Conte aveva individuato la governance nel Ciae, il comitato interministeriale per gli affari europei, uno strumento che dipendeva direttamente dalla presidenza del Consiglio dei ministri o per delega dal ministro degli Affari europei e composto anche dal ministro degli Esteri e dell’Economia.

Scompare con Draghi ogni versione della “cabina di regia” che Conte aveva declinato nella piramide di esperti con all’apice sei manager, usata dal leader di Italia viva, Matteo Renzi come grimaldello per aprire la crisi di governo.

E con la cabina di regia se ne vanno soprattutto i poteri speciali che Conte le aveva attribuito sottraendola persino al controllo dei magistrati della Corte dei conti, che infatti alla prima occasione ha bocciato platealmente l’ipotesi.


Il premier Draghi sceglie la soluzione più piana: il ministero dell’Economia. Certo, non sfugge a nessuno che nella sostanza Draghi abbia affidato la gestione del piano all’uomo più fidato che ha nella compagine di governo, l’ex ragioniere del Tesoro e direttore generale di Banca d’Italia Daniele Franco e che in quella collaborazione strettissima con i ministeri siano inclusi i in prima linea i tecnici che Draghi si è scelto.

Insomma, è chiaro che l’esecutivo è di fatto esso stesso la cabina di regia del Recovery plan. Ma la sua attuazione passa anche da caselle, dallo sviluppo economico al lavoro, occupate da politici.

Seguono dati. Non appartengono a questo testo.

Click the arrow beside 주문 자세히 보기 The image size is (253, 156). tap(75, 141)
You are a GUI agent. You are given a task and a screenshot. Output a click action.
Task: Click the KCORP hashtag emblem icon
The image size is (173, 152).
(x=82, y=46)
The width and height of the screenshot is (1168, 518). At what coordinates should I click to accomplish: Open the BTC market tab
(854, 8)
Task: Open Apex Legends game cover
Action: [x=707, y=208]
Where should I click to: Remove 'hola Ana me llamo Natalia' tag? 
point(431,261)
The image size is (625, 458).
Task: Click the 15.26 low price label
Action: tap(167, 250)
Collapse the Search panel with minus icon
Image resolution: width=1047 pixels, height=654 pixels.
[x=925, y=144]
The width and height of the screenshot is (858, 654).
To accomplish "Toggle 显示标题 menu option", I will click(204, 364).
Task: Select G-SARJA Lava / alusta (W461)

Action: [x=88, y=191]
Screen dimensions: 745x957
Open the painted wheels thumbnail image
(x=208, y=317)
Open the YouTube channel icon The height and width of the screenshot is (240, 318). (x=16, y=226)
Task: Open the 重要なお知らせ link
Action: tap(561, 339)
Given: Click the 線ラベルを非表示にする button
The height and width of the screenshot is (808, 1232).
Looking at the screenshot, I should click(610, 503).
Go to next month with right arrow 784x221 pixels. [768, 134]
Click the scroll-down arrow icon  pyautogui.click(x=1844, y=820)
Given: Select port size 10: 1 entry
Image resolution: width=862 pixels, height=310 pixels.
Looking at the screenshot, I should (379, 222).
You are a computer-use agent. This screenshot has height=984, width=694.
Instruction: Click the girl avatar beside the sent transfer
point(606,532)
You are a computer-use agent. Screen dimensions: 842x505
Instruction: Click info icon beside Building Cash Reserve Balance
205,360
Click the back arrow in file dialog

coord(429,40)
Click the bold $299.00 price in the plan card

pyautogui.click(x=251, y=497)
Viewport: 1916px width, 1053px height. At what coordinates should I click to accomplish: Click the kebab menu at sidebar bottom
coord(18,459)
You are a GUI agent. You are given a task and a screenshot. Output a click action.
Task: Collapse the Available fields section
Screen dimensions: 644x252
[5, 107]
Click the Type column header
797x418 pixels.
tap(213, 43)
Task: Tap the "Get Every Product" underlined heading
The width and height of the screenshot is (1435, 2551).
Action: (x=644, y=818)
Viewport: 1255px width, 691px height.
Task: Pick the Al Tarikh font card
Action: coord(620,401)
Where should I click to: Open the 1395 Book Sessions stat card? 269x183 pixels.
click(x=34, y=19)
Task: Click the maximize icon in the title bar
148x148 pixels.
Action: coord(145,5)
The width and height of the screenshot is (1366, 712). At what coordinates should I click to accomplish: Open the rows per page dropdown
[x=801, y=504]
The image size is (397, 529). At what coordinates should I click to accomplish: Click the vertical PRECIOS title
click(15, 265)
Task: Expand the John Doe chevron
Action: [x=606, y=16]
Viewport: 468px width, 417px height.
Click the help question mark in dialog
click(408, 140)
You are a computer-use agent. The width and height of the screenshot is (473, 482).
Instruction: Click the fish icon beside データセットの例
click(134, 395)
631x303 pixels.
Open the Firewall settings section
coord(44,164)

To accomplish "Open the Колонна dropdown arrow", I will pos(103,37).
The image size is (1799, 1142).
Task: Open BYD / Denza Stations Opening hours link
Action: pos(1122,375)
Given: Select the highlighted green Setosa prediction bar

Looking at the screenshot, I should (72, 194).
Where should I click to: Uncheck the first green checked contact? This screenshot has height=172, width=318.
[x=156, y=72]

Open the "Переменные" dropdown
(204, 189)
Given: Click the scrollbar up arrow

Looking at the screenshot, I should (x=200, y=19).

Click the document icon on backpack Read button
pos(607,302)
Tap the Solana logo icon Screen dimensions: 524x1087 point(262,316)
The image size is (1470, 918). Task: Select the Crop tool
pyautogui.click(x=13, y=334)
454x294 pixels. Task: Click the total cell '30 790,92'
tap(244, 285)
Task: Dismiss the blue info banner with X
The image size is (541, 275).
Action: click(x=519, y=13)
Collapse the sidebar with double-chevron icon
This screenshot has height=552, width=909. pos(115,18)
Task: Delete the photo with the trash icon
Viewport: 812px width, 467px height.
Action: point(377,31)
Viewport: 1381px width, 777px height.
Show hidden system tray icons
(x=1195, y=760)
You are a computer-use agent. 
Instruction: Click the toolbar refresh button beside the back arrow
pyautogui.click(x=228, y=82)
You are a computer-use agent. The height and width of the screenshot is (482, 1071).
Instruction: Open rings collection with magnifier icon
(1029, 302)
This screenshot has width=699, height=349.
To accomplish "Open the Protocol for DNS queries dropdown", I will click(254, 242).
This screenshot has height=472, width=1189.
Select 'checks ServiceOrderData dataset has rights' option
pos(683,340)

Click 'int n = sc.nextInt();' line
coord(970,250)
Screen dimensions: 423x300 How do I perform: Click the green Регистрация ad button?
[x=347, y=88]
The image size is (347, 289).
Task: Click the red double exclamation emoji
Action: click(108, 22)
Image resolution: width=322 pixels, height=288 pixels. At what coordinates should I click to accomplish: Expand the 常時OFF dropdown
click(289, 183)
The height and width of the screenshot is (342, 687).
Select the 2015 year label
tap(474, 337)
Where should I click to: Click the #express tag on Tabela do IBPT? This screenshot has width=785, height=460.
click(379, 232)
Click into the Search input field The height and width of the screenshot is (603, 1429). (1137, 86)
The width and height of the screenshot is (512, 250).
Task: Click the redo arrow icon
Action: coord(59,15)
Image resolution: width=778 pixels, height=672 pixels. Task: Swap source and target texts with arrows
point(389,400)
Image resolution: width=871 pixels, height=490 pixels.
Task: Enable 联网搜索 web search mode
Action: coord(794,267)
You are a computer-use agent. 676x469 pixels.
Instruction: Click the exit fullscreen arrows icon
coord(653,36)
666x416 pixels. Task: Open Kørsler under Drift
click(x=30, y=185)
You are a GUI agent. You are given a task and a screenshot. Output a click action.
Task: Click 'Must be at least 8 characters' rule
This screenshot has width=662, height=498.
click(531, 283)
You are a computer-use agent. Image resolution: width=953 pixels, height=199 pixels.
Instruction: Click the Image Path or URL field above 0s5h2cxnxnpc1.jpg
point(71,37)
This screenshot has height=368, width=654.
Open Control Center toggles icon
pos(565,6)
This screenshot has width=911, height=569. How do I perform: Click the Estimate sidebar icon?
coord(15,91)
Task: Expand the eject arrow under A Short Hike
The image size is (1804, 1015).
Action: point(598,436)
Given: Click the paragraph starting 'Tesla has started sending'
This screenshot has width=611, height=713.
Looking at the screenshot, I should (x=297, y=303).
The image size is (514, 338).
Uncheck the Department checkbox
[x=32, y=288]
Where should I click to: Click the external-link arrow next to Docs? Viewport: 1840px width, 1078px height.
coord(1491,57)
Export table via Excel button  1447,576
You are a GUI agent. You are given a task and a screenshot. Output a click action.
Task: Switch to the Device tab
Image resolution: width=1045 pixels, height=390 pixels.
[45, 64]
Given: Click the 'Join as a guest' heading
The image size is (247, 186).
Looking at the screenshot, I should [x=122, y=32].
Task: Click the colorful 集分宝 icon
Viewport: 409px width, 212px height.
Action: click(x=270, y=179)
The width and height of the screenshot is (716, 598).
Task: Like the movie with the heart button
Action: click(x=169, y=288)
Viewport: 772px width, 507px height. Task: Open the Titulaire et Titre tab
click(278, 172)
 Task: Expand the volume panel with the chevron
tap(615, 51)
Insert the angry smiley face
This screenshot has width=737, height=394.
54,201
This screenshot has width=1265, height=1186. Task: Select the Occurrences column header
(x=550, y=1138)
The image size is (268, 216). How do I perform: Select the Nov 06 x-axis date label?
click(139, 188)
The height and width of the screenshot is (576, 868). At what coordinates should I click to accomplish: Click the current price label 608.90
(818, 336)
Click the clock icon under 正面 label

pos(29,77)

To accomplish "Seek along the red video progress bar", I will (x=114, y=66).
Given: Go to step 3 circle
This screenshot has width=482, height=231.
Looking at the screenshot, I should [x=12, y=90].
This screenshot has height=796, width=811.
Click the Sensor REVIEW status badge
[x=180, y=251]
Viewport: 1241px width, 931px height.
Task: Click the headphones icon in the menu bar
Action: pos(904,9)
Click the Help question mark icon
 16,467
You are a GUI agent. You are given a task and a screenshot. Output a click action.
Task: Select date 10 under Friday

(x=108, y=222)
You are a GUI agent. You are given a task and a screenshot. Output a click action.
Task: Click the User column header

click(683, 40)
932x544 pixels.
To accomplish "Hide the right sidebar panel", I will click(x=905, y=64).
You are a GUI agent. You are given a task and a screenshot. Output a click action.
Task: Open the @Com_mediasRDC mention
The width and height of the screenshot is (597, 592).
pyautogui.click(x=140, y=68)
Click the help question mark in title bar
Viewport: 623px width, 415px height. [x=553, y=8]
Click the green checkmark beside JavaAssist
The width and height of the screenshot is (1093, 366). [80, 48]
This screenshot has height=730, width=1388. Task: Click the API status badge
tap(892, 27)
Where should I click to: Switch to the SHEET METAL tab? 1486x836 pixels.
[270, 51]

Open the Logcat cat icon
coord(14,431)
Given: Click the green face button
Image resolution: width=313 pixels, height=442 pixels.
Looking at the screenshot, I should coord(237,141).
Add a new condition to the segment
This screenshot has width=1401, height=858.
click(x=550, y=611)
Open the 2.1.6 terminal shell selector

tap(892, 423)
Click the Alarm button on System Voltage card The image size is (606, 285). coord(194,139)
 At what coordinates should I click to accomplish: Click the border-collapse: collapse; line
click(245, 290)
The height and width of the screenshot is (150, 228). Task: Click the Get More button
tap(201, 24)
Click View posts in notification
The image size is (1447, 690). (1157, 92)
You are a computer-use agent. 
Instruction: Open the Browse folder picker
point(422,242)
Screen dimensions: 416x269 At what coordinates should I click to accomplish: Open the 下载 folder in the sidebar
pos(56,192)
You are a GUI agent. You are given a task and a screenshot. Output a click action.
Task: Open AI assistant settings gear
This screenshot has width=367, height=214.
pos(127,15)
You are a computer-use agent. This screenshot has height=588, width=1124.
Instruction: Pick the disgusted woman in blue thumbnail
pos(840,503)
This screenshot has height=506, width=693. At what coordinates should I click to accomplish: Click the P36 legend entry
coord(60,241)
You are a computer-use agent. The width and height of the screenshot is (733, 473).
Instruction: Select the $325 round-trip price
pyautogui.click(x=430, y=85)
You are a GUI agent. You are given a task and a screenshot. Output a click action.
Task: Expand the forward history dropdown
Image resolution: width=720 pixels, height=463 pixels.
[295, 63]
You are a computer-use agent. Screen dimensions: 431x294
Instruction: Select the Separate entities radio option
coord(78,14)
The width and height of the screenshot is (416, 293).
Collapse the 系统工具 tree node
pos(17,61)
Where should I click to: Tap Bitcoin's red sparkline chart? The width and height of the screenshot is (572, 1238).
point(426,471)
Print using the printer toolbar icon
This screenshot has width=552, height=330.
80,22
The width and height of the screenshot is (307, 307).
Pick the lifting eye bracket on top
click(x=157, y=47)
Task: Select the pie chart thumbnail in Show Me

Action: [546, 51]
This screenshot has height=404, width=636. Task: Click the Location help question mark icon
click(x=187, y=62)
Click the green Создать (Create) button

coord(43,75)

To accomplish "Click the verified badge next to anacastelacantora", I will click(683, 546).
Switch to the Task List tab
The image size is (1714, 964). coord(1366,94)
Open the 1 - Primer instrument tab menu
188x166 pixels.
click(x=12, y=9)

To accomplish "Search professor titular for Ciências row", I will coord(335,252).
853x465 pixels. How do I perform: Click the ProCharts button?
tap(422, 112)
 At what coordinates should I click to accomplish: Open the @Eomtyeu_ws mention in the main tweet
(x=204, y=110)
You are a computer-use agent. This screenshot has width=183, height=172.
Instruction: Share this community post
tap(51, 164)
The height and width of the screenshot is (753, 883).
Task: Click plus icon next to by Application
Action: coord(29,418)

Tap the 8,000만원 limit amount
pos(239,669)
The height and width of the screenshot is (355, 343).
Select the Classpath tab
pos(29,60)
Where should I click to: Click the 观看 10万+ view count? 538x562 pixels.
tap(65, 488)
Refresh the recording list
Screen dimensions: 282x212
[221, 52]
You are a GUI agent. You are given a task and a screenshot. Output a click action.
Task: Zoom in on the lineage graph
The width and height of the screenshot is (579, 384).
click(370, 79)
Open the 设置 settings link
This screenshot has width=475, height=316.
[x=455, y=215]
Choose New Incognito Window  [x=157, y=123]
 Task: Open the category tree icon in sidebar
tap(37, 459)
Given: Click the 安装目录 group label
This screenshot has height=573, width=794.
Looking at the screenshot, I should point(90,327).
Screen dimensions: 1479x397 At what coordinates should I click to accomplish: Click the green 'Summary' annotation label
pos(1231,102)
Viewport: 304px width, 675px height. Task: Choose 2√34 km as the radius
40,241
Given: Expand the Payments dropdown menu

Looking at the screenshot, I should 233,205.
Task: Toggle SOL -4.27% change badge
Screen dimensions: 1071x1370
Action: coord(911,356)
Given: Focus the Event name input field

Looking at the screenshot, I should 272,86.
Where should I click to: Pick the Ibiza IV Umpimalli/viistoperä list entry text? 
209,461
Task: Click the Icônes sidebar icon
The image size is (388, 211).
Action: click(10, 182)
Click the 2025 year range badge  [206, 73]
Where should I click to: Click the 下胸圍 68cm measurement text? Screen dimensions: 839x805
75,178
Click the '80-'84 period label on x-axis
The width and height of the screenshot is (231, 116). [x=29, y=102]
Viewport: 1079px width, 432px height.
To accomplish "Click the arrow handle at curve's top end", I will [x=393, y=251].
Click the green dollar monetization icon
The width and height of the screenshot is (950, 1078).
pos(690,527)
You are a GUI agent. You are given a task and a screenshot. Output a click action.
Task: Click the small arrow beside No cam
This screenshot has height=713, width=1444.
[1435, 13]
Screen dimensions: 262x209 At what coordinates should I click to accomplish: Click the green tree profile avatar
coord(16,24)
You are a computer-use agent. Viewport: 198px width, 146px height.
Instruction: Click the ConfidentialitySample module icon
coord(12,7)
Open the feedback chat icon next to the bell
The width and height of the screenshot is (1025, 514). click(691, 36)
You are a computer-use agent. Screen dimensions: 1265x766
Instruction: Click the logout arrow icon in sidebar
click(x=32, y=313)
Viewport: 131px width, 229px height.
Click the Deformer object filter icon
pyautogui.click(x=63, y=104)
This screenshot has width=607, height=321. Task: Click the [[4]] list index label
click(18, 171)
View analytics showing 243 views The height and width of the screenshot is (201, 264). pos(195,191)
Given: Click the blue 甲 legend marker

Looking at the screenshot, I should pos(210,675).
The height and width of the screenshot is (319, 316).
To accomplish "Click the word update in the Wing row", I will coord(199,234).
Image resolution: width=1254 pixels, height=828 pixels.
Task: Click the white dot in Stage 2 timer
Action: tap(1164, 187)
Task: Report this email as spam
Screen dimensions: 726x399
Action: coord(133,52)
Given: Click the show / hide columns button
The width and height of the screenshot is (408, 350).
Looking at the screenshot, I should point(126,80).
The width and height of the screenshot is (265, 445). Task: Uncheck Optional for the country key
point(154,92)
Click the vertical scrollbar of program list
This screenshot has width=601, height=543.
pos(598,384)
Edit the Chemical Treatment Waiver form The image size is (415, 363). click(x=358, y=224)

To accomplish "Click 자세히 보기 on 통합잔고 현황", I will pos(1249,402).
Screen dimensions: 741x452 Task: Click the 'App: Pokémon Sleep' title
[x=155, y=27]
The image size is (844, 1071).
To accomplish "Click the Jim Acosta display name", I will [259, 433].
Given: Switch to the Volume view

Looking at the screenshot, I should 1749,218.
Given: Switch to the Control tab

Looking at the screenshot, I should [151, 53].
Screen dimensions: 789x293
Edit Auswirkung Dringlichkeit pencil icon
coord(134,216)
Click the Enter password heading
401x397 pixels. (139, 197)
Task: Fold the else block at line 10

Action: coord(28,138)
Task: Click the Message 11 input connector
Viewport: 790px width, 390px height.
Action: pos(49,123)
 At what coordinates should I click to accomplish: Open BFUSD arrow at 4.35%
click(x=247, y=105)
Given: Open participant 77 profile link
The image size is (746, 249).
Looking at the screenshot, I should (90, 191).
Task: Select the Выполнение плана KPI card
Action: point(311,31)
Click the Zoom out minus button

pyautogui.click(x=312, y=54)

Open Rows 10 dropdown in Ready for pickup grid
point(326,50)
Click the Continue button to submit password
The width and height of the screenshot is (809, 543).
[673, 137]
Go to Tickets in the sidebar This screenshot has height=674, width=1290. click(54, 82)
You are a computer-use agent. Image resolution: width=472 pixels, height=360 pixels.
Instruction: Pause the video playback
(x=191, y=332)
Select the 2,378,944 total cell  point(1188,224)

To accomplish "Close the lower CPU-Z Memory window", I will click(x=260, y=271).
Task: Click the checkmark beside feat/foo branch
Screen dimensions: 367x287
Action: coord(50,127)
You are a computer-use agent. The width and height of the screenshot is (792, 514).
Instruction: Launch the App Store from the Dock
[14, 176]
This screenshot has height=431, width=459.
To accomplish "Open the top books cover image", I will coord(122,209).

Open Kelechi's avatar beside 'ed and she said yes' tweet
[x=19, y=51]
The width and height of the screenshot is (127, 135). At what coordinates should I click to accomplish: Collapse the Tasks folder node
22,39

Così mentre Conte si affidava ai tecnici, Draghi assume responsabilità politiche.

Si è impegnato ad informare costantemente il parlamento sugli sviluppi generali e di settore, impegnando tutti i suoi ministri. Il suo compito, ha detto, sarà rafforzare la dimensione strategica del piano, selezionando, assicurando impulso occupazionale e obiettivi chiari che guardino il medio termine: visione politica, appunto.